**PROBLEMS TO SOLVE**
1) List every person named in the passage about Black Panther Party survivors.
2) Continue the passage about Black Panther Party survivors from its last sentence.

**PASSAGE SHOWN**
Survivors of the U.S. War Against Black Revolutionaries
An essential document of the Black Panther Party written by three leading thinkers and party activists who were jailed following the FBI'S 1969 mandate to destroy the organization "by any means possible."
Still Black, Still Strong is partly based upon the 1989 videotape Framing The Panthers by producers Chris Bratton and Annie Goldson. It recounts the stories of Dhoruba Bin Wahad, Mumia Abu-Jamal and Assata Shakur, all of whom were arrested and jailed during the COINTELPRO probe of the Black Panther Party.
Dhoruba Bin Wahad, who organized chapters of the Black Panther Party in New York and along the Estern Seaboard and worked with tenants in Harlem and on drug rehabilitation in the Bronx, was accused of murdering two officers while still in his teens and imprisoned for 19 years. He always maintained his innocence and won his freedom by forcing the FBI to release thousands of classified documents proving that he had been framed. The justice department eventually rescinded Bin Wahads conviction and he was released in 1990, seven months after the documentary premiered.

**SUPPLIED DATA**
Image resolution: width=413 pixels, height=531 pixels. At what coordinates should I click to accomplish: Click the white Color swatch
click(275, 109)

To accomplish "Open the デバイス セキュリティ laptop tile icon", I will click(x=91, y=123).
--
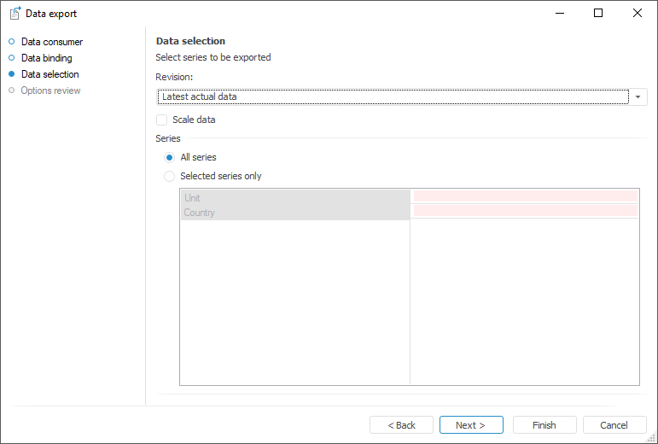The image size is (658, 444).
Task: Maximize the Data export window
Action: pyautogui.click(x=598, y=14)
==
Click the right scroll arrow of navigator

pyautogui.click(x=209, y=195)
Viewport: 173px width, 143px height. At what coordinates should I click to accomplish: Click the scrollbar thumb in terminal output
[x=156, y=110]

**EXERCISE ANSWERS**
1) Chris Bratton, Annie Goldson, Dhoruba Bin Wahad, Mumia Abu-Jamal, Assata Shakur

2)
Mumia Abu-Jamal, a journalist who headed the Black Panther free breakfast program for inner-city school children in Philadelphia, was also accused of the murder of an officer and sent on death-row, where he still is today.
Assata Shakur was a college educated social worker in her twenties when she was accused of shooting a cop, then arrested and tortured and denied medical treatment. Her interview was conducted in Cuba where she has been exiled since her escape from a New Jersey women's prison in 1975.
Bin Wahad, Shakur and Abu-Jamal offer a little-known history and an incisive analysis of the Black Panthers' original goals, which the U.S. Government has tried to distort and suppress. As one confidential, 1969, memo to J. Edgar Hoover put it, "The Negro youth and moderates must be made to understand that if they succumb to revolutionary teaching, they will be dead revolutionaries."